What you will do: Go through the entries below and print, exactly, the lines starting at the one with "الصفحة الرئيسية (354, 2221)" and ending at the one with "[YouTube] (44, 217)", keeping both ends and no others.

Stored data entries:
☆ ☆ ☆ ☆

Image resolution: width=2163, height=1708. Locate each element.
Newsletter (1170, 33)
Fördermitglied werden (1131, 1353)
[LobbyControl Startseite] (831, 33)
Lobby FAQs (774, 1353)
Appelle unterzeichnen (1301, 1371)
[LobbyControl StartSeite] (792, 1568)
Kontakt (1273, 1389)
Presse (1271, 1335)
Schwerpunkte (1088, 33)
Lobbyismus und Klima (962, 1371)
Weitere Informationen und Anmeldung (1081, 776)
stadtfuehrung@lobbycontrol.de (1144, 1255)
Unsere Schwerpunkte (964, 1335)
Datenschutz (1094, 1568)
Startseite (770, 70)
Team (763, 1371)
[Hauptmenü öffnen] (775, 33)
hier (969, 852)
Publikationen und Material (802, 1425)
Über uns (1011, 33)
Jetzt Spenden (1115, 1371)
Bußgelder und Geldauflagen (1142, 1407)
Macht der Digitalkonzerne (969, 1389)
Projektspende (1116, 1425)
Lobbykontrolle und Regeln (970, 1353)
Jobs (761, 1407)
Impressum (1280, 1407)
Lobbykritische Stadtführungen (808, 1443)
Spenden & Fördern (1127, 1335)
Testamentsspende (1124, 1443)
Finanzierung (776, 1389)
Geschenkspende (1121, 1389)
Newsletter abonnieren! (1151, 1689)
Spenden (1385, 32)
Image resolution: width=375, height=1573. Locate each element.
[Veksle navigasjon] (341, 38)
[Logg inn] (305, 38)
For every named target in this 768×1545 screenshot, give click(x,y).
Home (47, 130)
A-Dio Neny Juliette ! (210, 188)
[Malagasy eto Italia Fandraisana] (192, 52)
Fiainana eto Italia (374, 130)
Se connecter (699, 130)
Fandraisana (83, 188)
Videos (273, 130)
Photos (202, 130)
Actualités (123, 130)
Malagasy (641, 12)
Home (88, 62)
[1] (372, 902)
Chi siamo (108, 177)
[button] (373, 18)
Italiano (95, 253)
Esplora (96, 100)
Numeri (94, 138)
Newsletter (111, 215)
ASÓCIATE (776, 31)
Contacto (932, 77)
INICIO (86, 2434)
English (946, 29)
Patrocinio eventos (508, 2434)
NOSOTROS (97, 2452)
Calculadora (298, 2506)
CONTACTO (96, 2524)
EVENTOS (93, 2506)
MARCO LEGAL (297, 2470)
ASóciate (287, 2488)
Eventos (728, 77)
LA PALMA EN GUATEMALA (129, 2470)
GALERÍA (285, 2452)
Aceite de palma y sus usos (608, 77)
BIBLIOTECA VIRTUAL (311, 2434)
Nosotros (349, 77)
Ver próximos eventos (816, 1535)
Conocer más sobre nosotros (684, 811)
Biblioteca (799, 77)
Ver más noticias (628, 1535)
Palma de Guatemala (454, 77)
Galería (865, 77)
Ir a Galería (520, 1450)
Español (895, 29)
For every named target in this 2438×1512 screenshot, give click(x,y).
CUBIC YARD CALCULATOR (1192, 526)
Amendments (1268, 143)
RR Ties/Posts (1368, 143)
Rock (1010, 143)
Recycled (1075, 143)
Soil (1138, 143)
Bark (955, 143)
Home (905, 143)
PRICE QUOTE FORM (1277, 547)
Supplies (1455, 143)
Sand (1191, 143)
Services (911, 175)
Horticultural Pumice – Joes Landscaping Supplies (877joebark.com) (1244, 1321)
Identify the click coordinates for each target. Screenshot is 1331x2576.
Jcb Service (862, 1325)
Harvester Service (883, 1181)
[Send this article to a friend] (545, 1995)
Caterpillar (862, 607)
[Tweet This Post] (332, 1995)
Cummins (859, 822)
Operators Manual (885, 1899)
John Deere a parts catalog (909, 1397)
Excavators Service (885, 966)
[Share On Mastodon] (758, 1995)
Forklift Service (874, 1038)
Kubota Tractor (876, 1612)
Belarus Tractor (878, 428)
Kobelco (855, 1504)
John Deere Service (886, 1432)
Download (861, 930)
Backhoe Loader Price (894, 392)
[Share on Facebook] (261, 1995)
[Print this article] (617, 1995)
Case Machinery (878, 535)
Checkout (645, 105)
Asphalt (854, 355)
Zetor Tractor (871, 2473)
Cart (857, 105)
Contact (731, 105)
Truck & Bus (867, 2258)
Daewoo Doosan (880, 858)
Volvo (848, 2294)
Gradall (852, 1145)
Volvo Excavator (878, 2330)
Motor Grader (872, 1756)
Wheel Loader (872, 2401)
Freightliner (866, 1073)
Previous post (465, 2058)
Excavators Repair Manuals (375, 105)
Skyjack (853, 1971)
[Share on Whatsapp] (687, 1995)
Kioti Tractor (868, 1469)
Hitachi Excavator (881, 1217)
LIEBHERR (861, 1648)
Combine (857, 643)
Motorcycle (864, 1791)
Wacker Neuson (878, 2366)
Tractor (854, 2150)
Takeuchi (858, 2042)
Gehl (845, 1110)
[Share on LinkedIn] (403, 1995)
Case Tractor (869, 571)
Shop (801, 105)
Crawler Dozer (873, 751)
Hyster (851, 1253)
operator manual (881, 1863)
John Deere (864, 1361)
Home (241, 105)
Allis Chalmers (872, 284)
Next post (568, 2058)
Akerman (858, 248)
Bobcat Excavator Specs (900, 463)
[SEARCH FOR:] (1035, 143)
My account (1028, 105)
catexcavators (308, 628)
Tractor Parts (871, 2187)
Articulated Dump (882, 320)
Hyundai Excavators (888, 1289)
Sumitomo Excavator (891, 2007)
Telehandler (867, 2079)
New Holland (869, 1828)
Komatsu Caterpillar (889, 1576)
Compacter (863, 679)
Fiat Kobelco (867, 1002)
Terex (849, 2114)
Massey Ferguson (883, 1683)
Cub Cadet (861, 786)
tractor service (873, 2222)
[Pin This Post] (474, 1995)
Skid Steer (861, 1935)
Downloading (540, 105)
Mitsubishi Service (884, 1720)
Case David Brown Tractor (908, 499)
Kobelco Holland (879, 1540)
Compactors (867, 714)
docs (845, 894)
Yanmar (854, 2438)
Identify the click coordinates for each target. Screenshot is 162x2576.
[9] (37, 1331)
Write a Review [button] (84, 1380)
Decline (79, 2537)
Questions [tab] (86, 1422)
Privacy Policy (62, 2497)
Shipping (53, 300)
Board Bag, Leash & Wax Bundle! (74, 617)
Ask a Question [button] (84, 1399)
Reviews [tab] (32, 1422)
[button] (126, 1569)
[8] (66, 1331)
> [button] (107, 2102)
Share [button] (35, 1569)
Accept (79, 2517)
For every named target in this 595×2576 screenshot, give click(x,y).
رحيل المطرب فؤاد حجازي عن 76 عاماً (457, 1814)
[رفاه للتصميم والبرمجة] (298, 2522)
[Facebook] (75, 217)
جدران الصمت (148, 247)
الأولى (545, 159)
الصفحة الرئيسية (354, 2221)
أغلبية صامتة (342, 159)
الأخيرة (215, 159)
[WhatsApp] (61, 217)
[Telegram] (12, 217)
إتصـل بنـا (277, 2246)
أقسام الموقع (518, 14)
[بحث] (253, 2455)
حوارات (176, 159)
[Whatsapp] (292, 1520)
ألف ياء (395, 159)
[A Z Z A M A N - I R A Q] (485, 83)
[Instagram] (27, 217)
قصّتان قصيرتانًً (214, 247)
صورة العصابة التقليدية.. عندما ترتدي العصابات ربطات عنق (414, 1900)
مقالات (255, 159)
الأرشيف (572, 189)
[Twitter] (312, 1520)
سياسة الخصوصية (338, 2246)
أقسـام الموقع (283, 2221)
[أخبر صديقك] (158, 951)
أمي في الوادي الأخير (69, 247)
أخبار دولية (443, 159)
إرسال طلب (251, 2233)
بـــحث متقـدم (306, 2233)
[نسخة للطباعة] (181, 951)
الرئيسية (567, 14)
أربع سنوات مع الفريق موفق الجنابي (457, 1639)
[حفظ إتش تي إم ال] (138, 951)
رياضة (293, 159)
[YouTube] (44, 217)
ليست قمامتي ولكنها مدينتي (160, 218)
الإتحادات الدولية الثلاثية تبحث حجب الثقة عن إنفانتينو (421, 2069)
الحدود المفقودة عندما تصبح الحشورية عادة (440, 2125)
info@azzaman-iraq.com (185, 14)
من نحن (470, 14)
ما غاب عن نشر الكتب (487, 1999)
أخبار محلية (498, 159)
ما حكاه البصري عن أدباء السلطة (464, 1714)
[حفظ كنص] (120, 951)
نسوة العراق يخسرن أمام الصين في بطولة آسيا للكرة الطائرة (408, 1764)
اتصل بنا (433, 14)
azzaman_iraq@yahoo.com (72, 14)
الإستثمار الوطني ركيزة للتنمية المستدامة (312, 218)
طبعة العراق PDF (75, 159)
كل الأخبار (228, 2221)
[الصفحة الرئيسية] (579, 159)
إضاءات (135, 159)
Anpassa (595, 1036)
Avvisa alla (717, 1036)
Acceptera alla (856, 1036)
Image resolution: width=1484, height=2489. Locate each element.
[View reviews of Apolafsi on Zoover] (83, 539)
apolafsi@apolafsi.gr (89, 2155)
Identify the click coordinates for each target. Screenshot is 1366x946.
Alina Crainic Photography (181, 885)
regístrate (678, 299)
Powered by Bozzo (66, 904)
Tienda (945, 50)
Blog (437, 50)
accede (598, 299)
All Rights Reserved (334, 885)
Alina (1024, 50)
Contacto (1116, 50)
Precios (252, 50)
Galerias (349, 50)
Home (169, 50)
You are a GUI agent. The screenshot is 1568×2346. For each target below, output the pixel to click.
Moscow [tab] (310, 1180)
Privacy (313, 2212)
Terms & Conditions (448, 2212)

☆ ☆ ☆ ☆

Task answer:
الصفحة الرئيسية (354, 2221)
أغلبية صامتة (342, 159)
الأخيرة (215, 159)
[WhatsApp] (61, 217)
[Telegram] (12, 217)
إتصـل بنـا (277, 2246)
أقسام الموقع (518, 14)
[بحث] (253, 2455)
حوارات (176, 159)
[Whatsapp] (292, 1520)
ألف ياء (395, 159)
[A Z Z A M A N - I R A Q] (485, 83)
[Instagram] (27, 217)
قصّتان قصيرتانًً (214, 247)
صورة العصابة التقليدية.. عندما ترتدي العصابات ربطات عنق (414, 1900)
مقالات (255, 159)
الأرشيف (572, 189)
[Twitter] (312, 1520)
سياسة الخصوصية (338, 2246)
أقسـام الموقع (283, 2221)
[أخبر صديقك] (158, 951)
أمي في الوادي الأخير (69, 247)
أخبار دولية (443, 159)
إرسال طلب (251, 2233)
بـــحث متقـدم (306, 2233)
[نسخة للطباعة] (181, 951)
الرئيسية (567, 14)
أربع سنوات مع الفريق موفق الجنابي (457, 1639)
[حفظ إتش تي إم ال] (138, 951)
رياضة (293, 159)
[YouTube] (44, 217)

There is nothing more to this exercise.